The group behind this substance has an online presence and even provides an easy way to search for the nearest cookie dealer. Citizens are cautioned to stay alert as group members have been known to transact business in front of local businesses like Wal-Mart and Kroger.
Local law enforcement is concerned for the well-being of residents.
“We want to make sure everyone is safe,” Cumming Police Chief David Marsh said. “It’s not a problem for us to make sure they are disposed of properly for well-being and safety of our community.”
The City of Cumming police will accept boxes “no questions asked” 24/7.

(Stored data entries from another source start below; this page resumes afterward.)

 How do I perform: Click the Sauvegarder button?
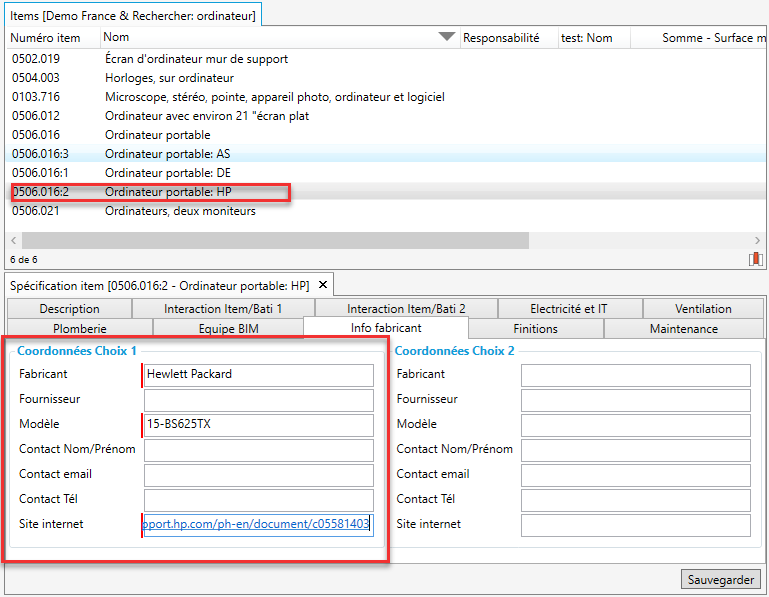click(722, 580)
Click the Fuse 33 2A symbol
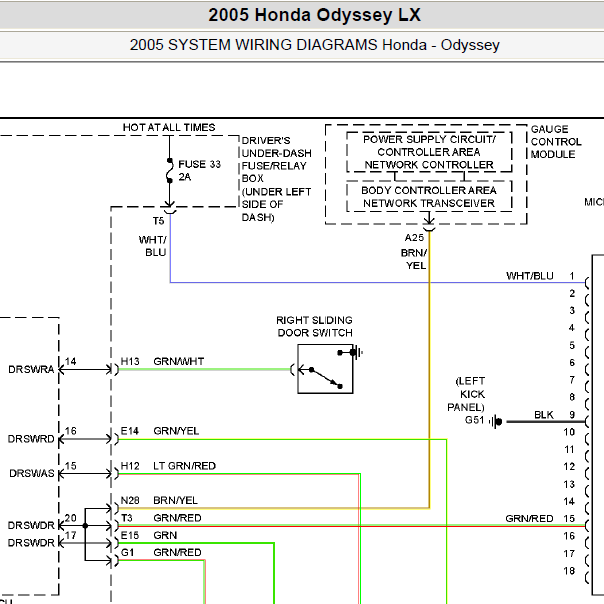This screenshot has width=604, height=604. [169, 170]
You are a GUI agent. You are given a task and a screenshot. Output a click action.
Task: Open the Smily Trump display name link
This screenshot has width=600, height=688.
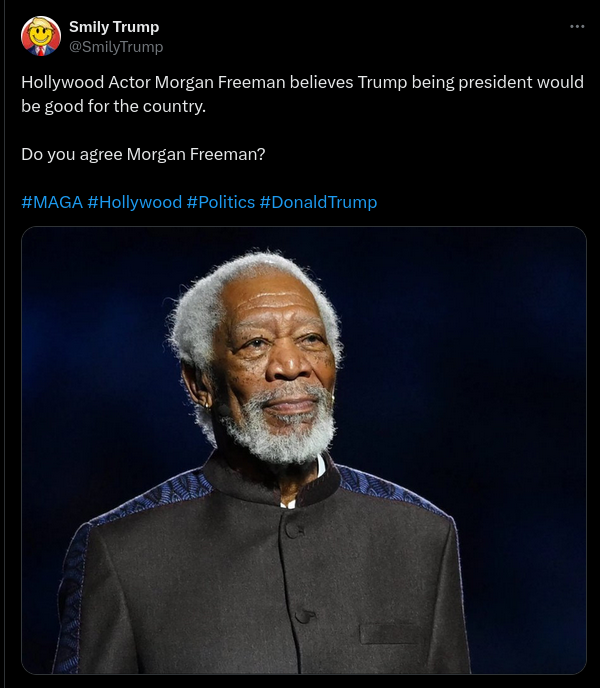point(114,27)

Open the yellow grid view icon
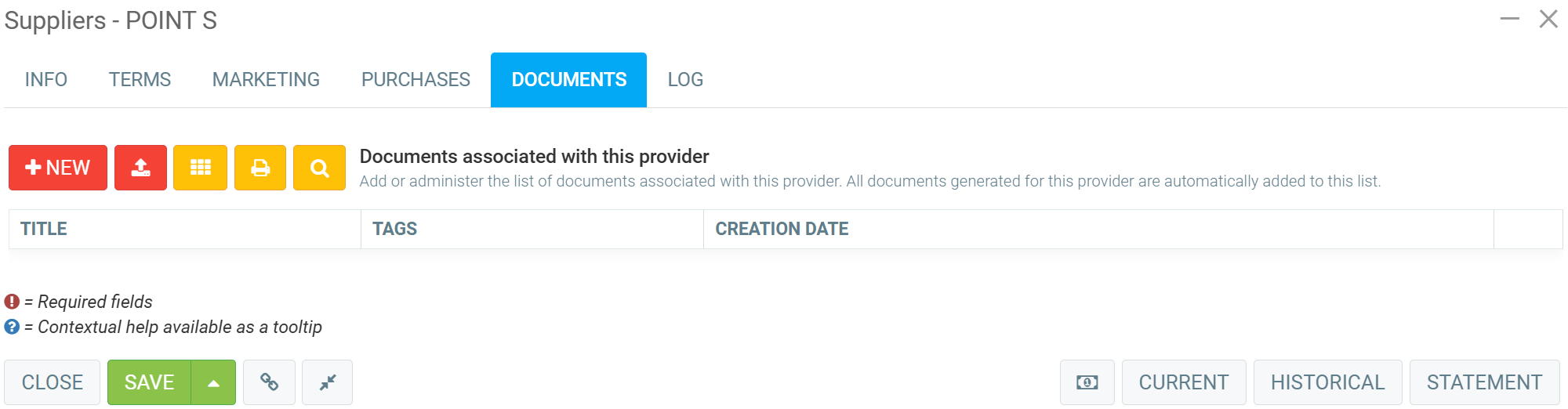tap(200, 168)
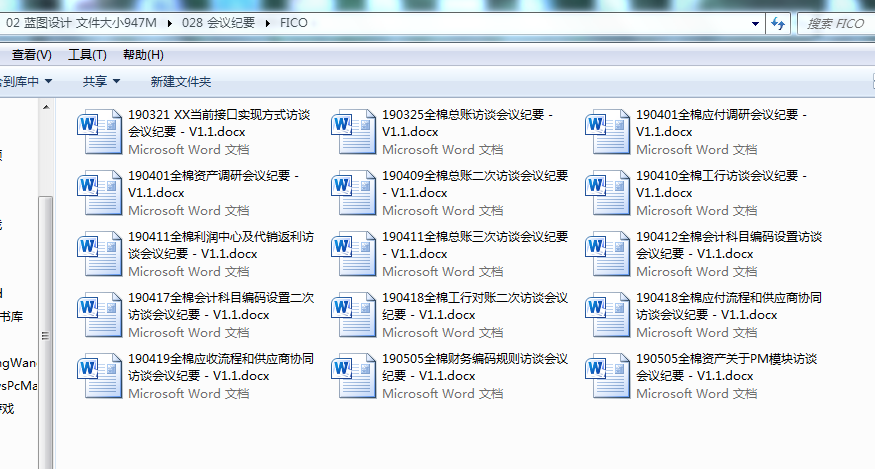Click Word icon of 190410全棉工行访谈会议纪要
Screen dimensions: 875x469
[x=607, y=193]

Forsyth County Sheriff Ron Freeman issued the following statement to the Forsyth Herald:
“In the interest of public health and safety, the Forsyth County Sheriff’s Office is considering implementing a task force that will route out and seize all Girl Scout Tagalongs, Samoas, and Shortbread Trefoils out of our immense concern for citizens welfare and our genuine hunger pains.”
Freeman went on record saying that he has determined that “Thin Mints (ugh) and other varieties are safe for our public’s ingestion. We anticipate a future announcement of likely seizures of 2 percent gallons of milk in the following days depending upon our success in our cookie confiscations.”
Editors note: If you can’t make it to your local law enforcement agency, Appen Media Group will gladly serve as a satellite disposal location. Thin Mints and Tagalongs preferred.